The computing system 800 may execute instructions stored on the machine-readable medium 820 through the processor 810. Executing the instructions (e.g., the decomposition instructions 822 and/or the infill instructions 824) may cause the computing system 800 to perform any of the spatial decomposition-based infill features described herein, including according to any of the features of the decomposition engine 110, the infill engine 112, or combinations of both.

For example, execution of the decomposition instructions 822 by the processor 810 may cause the computing system 800 to access a unit cell design and a fill region of a CAD object to infill with instances of the unit cell design as well as spatially decompose the fill region into power-of-two boxes, in which the power-of-two boxes may have dimensions equal to dimensions of the unit cell design multiplied by a power of two. Execution of the infill instructions 824 by the processor 810 may cause the computing system 800 to infill the fill region by performing a joining operation of aggregated bodies based on the spatial decomposition of the fill region. Each given aggregated body may include a number of unit cell designs equal to a power of two that are joined together to form the given aggregated body.

Any additional or alternative spatial decomposition-based infill features as described herein may be implemented via the decomposition instructions 822, infill instructions 824, or a combination of both.

The systems, methods, devices, and logic described above, including the decomposition engine 110 and the infill engine 112, may be implemented in many different ways in many different combinations of hardware, logic, circuitry, and executable instructions stored on a machine-readable medium. For example, the decomposition engine 110, the infill engine 112, or combinations thereof, may include circuitry in a controller, a microprocessor, or an application specific integrated circuit (ASIC), or may be implemented with discrete logic or components, or a combination of other types of analog or digital circuitry, combined on a single integrated circuit or distributed among multiple integrated circuits. A product, such as a computer program product, may include a storage medium and machine-readable instructions stored on the medium, which when executed in an endpoint, computer system, or other device, cause the device to perform operations according to any of the description above, including according to any features of the decomposition engine 110, the infill engine 112, or combinations thereof.
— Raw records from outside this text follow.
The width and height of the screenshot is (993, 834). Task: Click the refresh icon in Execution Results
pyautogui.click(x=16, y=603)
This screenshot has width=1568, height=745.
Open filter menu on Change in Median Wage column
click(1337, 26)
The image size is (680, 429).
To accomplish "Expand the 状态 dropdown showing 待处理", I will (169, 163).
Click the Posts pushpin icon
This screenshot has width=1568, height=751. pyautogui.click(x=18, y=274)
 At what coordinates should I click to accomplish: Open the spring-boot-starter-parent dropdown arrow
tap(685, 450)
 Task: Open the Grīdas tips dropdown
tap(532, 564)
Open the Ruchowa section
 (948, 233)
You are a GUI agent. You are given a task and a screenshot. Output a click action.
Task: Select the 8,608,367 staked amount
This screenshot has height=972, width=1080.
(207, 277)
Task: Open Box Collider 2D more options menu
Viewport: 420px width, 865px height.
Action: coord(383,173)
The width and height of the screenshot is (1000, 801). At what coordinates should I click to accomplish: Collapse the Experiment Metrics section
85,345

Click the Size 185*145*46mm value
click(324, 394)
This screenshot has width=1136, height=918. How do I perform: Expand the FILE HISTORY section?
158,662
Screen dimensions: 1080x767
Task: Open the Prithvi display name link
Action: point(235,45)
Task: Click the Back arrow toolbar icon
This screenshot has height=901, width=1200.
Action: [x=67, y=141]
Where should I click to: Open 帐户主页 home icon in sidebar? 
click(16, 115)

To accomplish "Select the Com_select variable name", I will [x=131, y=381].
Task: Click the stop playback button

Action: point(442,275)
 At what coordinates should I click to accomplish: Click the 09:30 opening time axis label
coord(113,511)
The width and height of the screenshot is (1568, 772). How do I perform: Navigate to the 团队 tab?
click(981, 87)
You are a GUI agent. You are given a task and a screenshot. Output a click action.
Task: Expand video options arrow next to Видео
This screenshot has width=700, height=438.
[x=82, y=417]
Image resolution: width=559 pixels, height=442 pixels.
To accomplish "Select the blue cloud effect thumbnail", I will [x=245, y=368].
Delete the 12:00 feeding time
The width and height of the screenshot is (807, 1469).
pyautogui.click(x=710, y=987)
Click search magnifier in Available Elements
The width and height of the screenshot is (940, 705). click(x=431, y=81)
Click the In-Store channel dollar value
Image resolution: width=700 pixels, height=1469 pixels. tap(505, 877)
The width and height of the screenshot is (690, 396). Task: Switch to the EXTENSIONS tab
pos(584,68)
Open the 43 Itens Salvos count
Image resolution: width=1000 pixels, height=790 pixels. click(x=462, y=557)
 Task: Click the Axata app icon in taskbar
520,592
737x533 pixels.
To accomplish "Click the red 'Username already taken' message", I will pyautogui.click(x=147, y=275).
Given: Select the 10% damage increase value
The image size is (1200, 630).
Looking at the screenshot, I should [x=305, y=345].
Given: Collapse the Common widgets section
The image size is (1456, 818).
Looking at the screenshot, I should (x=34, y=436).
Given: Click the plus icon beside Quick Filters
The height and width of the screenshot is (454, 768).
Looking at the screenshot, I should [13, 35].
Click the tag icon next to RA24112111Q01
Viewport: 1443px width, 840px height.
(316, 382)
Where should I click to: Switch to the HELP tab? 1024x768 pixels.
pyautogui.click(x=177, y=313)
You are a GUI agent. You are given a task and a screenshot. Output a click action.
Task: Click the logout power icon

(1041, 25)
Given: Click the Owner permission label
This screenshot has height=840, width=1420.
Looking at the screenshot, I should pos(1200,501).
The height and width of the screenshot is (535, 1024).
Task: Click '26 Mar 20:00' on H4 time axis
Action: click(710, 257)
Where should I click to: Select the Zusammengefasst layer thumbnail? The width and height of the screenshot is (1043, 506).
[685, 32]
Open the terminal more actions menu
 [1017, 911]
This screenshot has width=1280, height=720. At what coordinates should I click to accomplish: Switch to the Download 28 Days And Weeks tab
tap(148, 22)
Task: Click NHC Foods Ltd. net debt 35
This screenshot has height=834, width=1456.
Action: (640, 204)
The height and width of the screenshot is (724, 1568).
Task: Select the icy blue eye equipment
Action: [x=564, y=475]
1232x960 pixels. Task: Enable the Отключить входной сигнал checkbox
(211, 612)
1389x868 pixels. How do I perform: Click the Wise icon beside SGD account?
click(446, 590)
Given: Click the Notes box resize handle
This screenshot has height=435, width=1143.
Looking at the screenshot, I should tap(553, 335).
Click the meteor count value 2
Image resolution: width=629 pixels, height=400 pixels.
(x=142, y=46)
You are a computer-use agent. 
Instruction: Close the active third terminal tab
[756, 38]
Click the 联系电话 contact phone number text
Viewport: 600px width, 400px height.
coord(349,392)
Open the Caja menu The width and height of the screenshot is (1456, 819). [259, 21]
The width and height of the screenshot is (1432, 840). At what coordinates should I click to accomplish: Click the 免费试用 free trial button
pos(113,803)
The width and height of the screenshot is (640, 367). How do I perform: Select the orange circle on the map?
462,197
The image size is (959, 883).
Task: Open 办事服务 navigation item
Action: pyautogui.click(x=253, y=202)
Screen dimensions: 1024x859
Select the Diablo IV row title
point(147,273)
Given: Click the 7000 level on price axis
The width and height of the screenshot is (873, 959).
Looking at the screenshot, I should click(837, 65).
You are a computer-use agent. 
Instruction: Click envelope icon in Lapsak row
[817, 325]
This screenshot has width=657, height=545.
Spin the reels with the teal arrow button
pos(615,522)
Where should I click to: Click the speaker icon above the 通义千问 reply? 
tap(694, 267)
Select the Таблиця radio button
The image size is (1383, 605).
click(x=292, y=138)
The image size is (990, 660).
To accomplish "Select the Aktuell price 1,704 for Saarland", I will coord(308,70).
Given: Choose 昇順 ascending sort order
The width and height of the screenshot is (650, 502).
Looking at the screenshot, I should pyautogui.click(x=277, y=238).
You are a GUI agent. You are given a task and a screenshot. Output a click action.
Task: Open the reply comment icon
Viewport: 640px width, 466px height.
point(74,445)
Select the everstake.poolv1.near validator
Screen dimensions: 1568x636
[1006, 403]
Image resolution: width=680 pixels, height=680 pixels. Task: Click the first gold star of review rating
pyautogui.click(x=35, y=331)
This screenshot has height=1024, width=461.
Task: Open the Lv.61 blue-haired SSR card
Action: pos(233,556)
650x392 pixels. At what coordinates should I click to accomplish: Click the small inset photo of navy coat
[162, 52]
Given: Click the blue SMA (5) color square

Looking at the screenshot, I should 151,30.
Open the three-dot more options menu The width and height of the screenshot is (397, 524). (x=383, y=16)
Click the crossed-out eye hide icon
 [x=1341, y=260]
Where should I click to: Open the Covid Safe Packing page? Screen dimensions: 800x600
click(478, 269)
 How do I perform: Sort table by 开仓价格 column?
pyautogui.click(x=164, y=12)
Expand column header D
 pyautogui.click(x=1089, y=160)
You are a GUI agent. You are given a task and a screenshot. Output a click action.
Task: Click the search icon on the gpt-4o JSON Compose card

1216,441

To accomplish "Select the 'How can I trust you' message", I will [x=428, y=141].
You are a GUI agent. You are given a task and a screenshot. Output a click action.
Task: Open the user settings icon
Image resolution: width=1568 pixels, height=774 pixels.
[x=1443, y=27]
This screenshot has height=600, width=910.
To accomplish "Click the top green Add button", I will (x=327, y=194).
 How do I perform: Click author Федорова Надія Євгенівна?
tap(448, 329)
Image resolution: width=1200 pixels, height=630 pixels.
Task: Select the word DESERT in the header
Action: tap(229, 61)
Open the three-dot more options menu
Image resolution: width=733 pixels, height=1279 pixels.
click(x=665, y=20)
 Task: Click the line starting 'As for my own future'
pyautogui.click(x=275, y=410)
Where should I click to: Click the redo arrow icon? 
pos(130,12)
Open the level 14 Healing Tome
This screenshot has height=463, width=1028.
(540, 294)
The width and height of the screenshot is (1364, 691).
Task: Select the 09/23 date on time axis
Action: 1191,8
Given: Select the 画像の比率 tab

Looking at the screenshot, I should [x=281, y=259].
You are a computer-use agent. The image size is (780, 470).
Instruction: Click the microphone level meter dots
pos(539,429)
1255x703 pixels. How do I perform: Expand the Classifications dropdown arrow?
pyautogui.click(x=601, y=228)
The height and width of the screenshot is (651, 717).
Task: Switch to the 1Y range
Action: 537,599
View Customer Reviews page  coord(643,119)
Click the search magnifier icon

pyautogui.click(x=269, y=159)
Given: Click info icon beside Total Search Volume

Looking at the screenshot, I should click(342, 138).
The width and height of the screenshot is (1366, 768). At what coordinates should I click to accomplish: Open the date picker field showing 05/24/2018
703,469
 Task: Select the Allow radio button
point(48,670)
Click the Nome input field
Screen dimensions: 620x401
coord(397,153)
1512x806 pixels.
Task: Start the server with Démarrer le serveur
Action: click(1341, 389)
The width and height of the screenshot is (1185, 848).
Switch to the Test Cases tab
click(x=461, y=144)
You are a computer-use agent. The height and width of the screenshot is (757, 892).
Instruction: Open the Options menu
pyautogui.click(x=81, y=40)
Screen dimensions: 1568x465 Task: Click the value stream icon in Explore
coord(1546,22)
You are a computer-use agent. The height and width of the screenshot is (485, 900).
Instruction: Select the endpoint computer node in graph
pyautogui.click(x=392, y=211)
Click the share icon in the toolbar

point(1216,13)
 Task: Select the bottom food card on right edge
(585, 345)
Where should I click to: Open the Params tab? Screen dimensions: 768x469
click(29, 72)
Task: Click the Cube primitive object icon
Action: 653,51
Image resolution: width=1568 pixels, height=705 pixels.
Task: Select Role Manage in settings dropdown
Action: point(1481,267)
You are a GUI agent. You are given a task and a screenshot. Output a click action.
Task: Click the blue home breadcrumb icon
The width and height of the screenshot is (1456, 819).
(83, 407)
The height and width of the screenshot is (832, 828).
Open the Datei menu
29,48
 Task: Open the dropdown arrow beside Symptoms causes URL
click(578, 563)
The processing capability of the systems, devices, and engines described herein, including the decomposition engine 110 and the infill engine 112, may be distributed among multiple system components, such as among multiple processors and memories, optionally including multiple distributed processing systems or cloud/network elements. Parameters, databases, and other data structures may be separately stored and managed, may be incorporated into a single memory or database, may be logically and physically organized in many different ways, and may be implemented in many ways, including data structures such as linked lists, hash tables, or implicit storage mechanisms. Programs may be parts (e.g., subroutines) of a single program, separate programs, distributed across several memories and processors, or implemented in many different ways, such as in a library (e.g., a shared library).

While various examples have been described above, many more implementations are possible.